Semuanya Pasti Akan Terbalas
Di himpit gunung yang tinggi Nampak aliran sungai yang berwarna coklat yang mulai meluap, di bawa jurang yang dalam itu, dan Hujan terus mengguyur. Terlihat sekelompok pemuda yang sedang berjalan berbaris di sela-sela gunung-gunung itu.
Baju biru itu, dengan rambut terurai berjalan di depan ku, Pandanganku taklepas, terus mengawasi lankah-langkahnya.
Beban di dalam kerel hitam yang kubawa seakan taklagi terasa. Kulihat dua orang teman yang masi berada di belakangku, terus mempercapat langkahnya.
“kita harus cepat” ujar Rian, teman yang berada di belakangku, dengan nafas ngos-ngosan, sambil melihat jurang yang berada tepat di samping kiri kami.
Langkah ini mulai ku percepat.
“Kita sudah hampir sampai” ujarku, yang coba menghibur perempuan yang berda di depan ku, yang terlihat mulai lelah. Dia hanya memandangku dengan nafas yang tersendak.
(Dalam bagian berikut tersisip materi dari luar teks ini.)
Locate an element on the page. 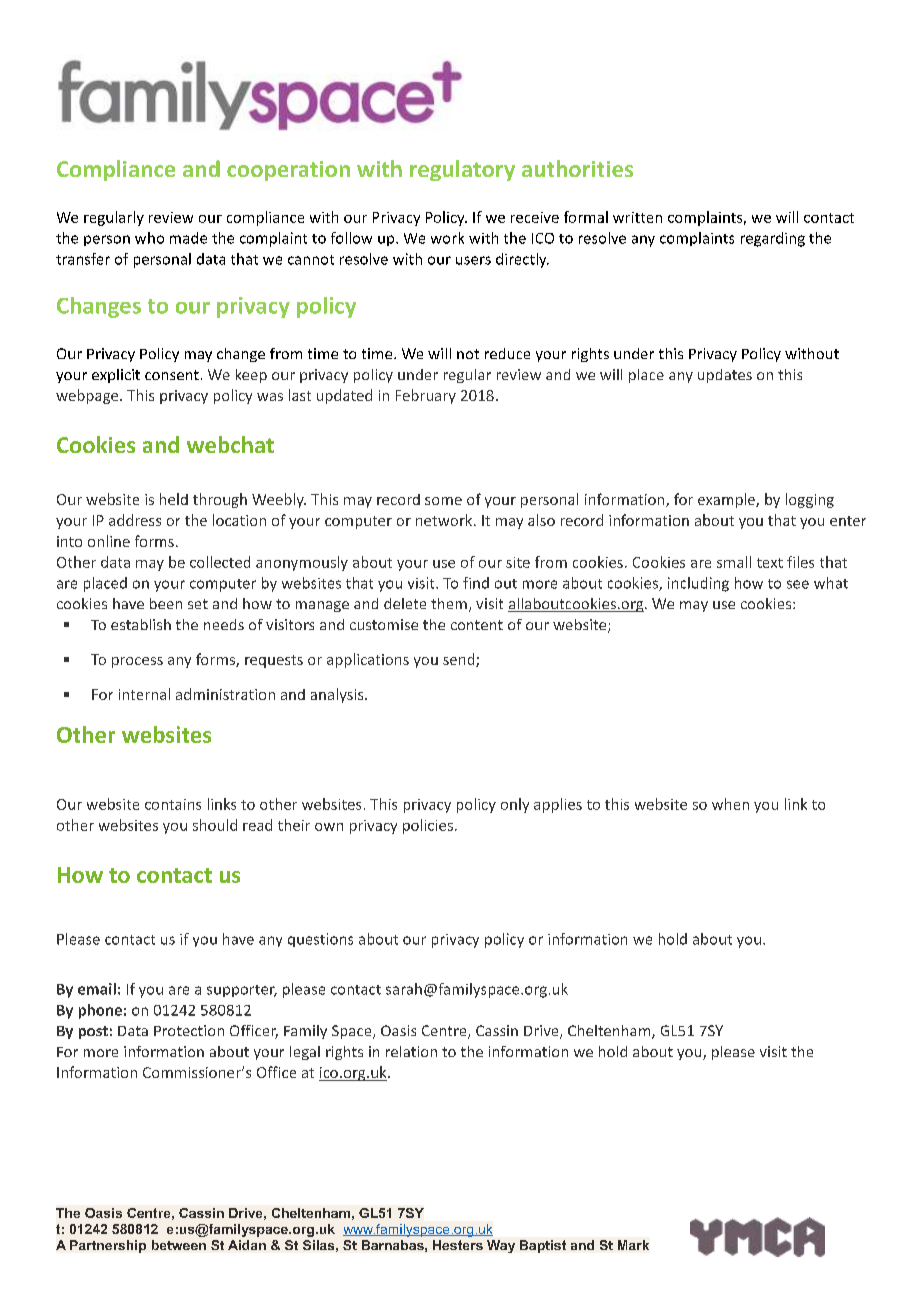  send is located at coordinates (460, 660).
Sesekali kami berhenti, hanya untuk menghela nafas, dan minum air. Pandangan ku melihat kearah sungai-sungai coklat yang berada di bawah kaki gunung itu.
“ayo kita jalan lagi” ujar Manto.
“iya kita harus cepat, takboleh lama-lama di sini, bahaya” ujar Rian, sambil melihat keara tebing yang berada di sebrang yang muai longsor.
Kali ini saya berjalan di belakangnya Rian.
“Rian,” panggilku sambil berjalan.
“iya, kanapa”
“kapan kita akan sampai”
“entahlah, mungkin 3/2 jam perjalanan lagi” ujar Rian sambil melihat ke arah tebing-tebing itu. “kita harus berjalan cepat, karena kelihatannya akan terjadi longsor, karena hujan tak mau redah” Pandanganku mengara keperempuan baju biru yang berjalan di depan Rian, dia begitu kuat, dan tak banyak mengeluh. Seakan tak mau menyerah dengan cuaca dan gunung-gunung itu.
Tetapi biar bagaimanapun kuatnya dia, dia tetaplah seorang perempuan. Aku tahu, dia pasti sudah sangat lelah, terlihat dari mimik wajahnya yang memerah dengan nafas yang seakan sudah mau habis.
Sesekali aku menyurunya untuk istirahat. Tetapi dia masi ingin terus berjalan, seakan ingin secepatnya menyelesaikan perjalanan ini.
“semua rasa capek ini pasti akan terbalaskan, ketika sampai” ujarku yang coba memberi semangat kepada teman-teman ku.
“iya betul” ujar manto sambil mengacungkan jempolnya kea rah kami.
Manto berjalan di posisi paling depan. dia memang orang yang sangat kuat, meski dengan berat beban bawaannya yang takmungkin bisa kubawa. Kerel yang isi danbratnya dua kali lipat dari kerel yang kubawa, apalagi di tambah dengan barang bawaan yang penuah di kedua tangannya.
Hujan mulai redah, kami beberapa kali berhenti hanya untuk istirahat dan minum. Setelah berjam-jam perjalanan itu, kami sudah sangat dekat dengan tanralili, tujuan utama kami.
“ayo kita kita sudah sangat dekat” teriak Manto.
Kami mulai mempercepat langkah, seakan tidak sabarlagi ingin secepatnya sampai di danau Tanralili.
Dan ketika kami berhenti di atas sala satu bukit, terlihat warna-warni tenda para pendaki yang lebih dulu sampai dari pada kami, terlihat juga danau Tanralili, kami hanya bisa terdiam, sungguh indah betul pemandangan itu.
“subahanallah” ucap perempuan tangguh itu, dengan suara yang terpesonah.
“terbalaslah semuanya” ujarnya sambil melihat kearah ku.
Aku tau siapapun akan terpesona dengan indahnya pemandanga itu.